- [EXERCISE] Render every line of the rows below as a numbered list, leaving out any blank lines.

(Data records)
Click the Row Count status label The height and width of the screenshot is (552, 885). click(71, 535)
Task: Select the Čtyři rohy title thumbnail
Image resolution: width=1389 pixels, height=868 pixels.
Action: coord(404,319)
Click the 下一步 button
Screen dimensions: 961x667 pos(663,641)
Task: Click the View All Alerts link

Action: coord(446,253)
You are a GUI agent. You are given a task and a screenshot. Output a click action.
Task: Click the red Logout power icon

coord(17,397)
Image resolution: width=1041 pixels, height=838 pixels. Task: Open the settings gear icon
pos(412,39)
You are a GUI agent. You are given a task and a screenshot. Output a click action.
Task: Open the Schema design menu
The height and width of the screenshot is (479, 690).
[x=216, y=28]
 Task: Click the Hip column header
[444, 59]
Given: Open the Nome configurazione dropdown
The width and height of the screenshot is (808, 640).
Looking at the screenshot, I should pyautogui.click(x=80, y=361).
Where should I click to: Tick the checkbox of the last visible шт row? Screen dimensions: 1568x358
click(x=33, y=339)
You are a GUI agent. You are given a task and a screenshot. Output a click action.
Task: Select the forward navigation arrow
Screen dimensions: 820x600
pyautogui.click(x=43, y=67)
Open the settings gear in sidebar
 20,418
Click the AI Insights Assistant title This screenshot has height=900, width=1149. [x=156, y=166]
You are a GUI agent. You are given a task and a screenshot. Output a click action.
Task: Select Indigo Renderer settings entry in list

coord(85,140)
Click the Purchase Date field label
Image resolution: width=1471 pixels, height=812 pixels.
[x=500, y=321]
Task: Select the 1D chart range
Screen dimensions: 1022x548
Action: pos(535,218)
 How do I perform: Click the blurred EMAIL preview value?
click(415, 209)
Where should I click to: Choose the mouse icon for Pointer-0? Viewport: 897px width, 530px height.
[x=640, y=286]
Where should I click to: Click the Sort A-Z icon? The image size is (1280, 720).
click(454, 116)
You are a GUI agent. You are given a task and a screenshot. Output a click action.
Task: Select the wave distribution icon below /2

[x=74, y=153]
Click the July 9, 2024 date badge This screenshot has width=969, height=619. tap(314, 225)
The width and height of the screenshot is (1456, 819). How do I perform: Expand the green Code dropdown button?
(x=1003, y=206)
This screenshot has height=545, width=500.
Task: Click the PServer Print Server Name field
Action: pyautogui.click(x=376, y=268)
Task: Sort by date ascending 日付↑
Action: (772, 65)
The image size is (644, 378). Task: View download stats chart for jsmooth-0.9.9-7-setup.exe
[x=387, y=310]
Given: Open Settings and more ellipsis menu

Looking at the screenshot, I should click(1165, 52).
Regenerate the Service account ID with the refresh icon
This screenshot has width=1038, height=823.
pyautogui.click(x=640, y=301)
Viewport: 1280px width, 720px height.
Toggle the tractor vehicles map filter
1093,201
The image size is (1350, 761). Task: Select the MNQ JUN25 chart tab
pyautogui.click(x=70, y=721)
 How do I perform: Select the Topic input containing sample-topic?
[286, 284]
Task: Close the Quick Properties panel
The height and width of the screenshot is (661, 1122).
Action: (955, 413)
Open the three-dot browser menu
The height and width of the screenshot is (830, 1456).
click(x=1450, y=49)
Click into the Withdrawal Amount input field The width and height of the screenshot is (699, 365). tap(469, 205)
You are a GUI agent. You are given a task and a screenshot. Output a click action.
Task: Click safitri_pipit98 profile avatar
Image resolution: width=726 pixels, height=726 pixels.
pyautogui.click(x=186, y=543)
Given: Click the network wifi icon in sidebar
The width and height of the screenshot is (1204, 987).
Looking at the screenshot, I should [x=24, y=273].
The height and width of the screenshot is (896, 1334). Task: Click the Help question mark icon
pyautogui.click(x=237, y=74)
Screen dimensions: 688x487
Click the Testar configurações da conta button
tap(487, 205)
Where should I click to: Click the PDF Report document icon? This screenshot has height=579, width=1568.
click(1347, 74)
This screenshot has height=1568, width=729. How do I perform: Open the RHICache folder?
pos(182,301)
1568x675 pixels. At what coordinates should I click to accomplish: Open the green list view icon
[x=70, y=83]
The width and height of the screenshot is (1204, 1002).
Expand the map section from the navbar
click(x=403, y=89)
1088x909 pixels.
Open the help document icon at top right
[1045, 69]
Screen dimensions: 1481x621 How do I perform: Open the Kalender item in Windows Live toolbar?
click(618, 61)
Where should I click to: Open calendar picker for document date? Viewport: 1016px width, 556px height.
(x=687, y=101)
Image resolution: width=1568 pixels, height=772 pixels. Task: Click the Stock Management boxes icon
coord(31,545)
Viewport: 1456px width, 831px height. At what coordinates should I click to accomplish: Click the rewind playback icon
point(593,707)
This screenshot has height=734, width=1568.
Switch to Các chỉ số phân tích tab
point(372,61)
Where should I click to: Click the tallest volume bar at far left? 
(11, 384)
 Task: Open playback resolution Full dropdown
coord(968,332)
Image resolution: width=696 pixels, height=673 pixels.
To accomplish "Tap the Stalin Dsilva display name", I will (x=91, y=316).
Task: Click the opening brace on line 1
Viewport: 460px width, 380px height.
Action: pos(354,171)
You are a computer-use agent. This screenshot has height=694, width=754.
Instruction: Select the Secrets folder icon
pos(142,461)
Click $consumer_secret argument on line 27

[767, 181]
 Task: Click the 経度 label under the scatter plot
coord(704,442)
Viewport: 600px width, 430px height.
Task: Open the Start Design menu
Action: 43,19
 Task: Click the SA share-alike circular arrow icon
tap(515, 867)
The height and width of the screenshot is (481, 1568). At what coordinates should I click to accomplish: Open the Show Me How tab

- [OUTPUT OF THE TASK]
1. Click the Row Count status label The height and width of the screenshot is (552, 885). click(71, 535)
2. Task: Select the Čtyři rohy title thumbnail
3. Image resolution: width=1389 pixels, height=868 pixels.
4. Action: coord(404,319)
5. Click the 下一步 button
6. Screen dimensions: 961x667 pos(663,641)
7. Task: Click the View All Alerts link
8. Action: coord(446,253)
9. You are a GUI agent. You are given a task and a screenshot. Output a click action.
10. Task: Click the red Logout power icon
11. coord(17,397)
12. Image resolution: width=1041 pixels, height=838 pixels. Task: Open the settings gear icon
13. pos(412,39)
14. You are a GUI agent. You are given a task and a screenshot. Output a click action.
15. Task: Open the Schema design menu
16. The height and width of the screenshot is (479, 690).
17. [x=216, y=28]
18.  Task: Click the Hip column header
19. [444, 59]
20. Given: Open the Nome configurazione dropdown
21. The width and height of the screenshot is (808, 640).
22. Looking at the screenshot, I should pyautogui.click(x=80, y=361).
23. Where should I click to: Tick the checkbox of the last visible шт row? Screen dimensions: 1568x358
24. click(x=33, y=339)
25. You are a GUI agent. You are given a task and a screenshot. Output a click action.
26. Task: Select the forward navigation arrow
27. Screen dimensions: 820x600
28. pyautogui.click(x=43, y=67)
29. Open the settings gear in sidebar
30.  20,418
31. Click the AI Insights Assistant title This screenshot has height=900, width=1149. [x=156, y=166]
32. You are a GUI agent. You are given a task and a screenshot. Output a click action.
33. Task: Select Indigo Renderer settings entry in list
34. coord(85,140)
35. Click the Purchase Date field label
36. Image resolution: width=1471 pixels, height=812 pixels.
37. [x=500, y=321]
38. Task: Select the 1D chart range
39. Screen dimensions: 1022x548
40. Action: pos(535,218)
41.  How do I perform: Click the blurred EMAIL preview value?
42. click(415, 209)
43. Where should I click to: Choose the mouse icon for Pointer-0? Viewport: 897px width, 530px height.
44. [x=640, y=286]
45. Where should I click to: Click the Sort A-Z icon? The image size is (1280, 720).
46. click(454, 116)
47. You are a GUI agent. You are given a task and a screenshot. Output a click action.
48. Task: Select the wave distribution icon below /2
49. [x=74, y=153]
50. Click the July 9, 2024 date badge This screenshot has width=969, height=619. tap(314, 225)
51. The width and height of the screenshot is (1456, 819). How do I perform: Expand the green Code dropdown button?
52. (x=1003, y=206)
53. This screenshot has height=545, width=500.
54. Task: Click the PServer Print Server Name field
55. Action: pyautogui.click(x=376, y=268)
56. Task: Sort by date ascending 日付↑
57. Action: (772, 65)
58. The image size is (644, 378). Task: View download stats chart for jsmooth-0.9.9-7-setup.exe
59. [x=387, y=310]
60. Given: Open Settings and more ellipsis menu
61. Looking at the screenshot, I should click(1165, 52).
62. Regenerate the Service account ID with the refresh icon
63. This screenshot has width=1038, height=823.
64. pyautogui.click(x=640, y=301)
65. Viewport: 1280px width, 720px height.
66. Toggle the tractor vehicles map filter
67. 1093,201
68. The image size is (1350, 761). Task: Select the MNQ JUN25 chart tab
69. pyautogui.click(x=70, y=721)
70.  How do I perform: Select the Topic input containing sample-topic?
71. [286, 284]
72. Task: Close the Quick Properties panel
73. The height and width of the screenshot is (661, 1122).
74. Action: (955, 413)
75. Open the three-dot browser menu
76. The height and width of the screenshot is (830, 1456).
77. click(x=1450, y=49)
78. Click into the Withdrawal Amount input field The width and height of the screenshot is (699, 365). tap(469, 205)
79. You are a GUI agent. You are given a task and a screenshot. Output a click action.
80. Task: Click safitri_pipit98 profile avatar
81. Image resolution: width=726 pixels, height=726 pixels.
82. pyautogui.click(x=186, y=543)
83. Given: Click the network wifi icon in sidebar
84. The width and height of the screenshot is (1204, 987).
85. Looking at the screenshot, I should [x=24, y=273].
86. The height and width of the screenshot is (896, 1334). Task: Click the Help question mark icon
87. pyautogui.click(x=237, y=74)
88. Screen dimensions: 688x487
89. Click the Testar configurações da conta button
90. tap(487, 205)
91. Where should I click to: Click the PDF Report document icon? This screenshot has height=579, width=1568.
92. click(1347, 74)
93. This screenshot has height=1568, width=729. How do I perform: Open the RHICache folder?
94. pos(182,301)
95. 1568x675 pixels. At what coordinates should I click to accomplish: Open the green list view icon
96. [x=70, y=83]
97. The width and height of the screenshot is (1204, 1002).
98. Expand the map section from the navbar
99. click(x=403, y=89)
100. 1088x909 pixels.
101. Open the help document icon at top right
102. [1045, 69]
103. Screen dimensions: 1481x621 How do I perform: Open the Kalender item in Windows Live toolbar?
104. click(618, 61)
105. Where should I click to: Open calendar picker for document date? Viewport: 1016px width, 556px height.
106. (x=687, y=101)
107. Image resolution: width=1568 pixels, height=772 pixels. Task: Click the Stock Management boxes icon
108. coord(31,545)
109. Viewport: 1456px width, 831px height. At what coordinates should I click to accomplish: Click the rewind playback icon
110. point(593,707)
111. This screenshot has height=734, width=1568.
112. Switch to Các chỉ số phân tích tab
113. point(372,61)
114. Where should I click to: Click the tallest volume bar at far left? 
115. (11, 384)
116.  Task: Open playback resolution Full dropdown
117. coord(968,332)
118. Image resolution: width=696 pixels, height=673 pixels.
119. To accomplish "Tap the Stalin Dsilva display name", I will (x=91, y=316).
120. Task: Click the opening brace on line 1
121. Viewport: 460px width, 380px height.
122. Action: pos(354,171)
123. You are a computer-use agent. This screenshot has height=694, width=754.
124. Instruction: Select the Secrets folder icon
125. pos(142,461)
126. Click $consumer_secret argument on line 27
127. [767, 181]
128.  Task: Click the 経度 label under the scatter plot
129. coord(704,442)
130. Viewport: 600px width, 430px height.
131. Task: Open the Start Design menu
132. Action: 43,19
133.  Task: Click the SA share-alike circular arrow icon
134. tap(515, 867)
135. The height and width of the screenshot is (481, 1568). At what coordinates should I click to accomplish: Open the Show Me How tab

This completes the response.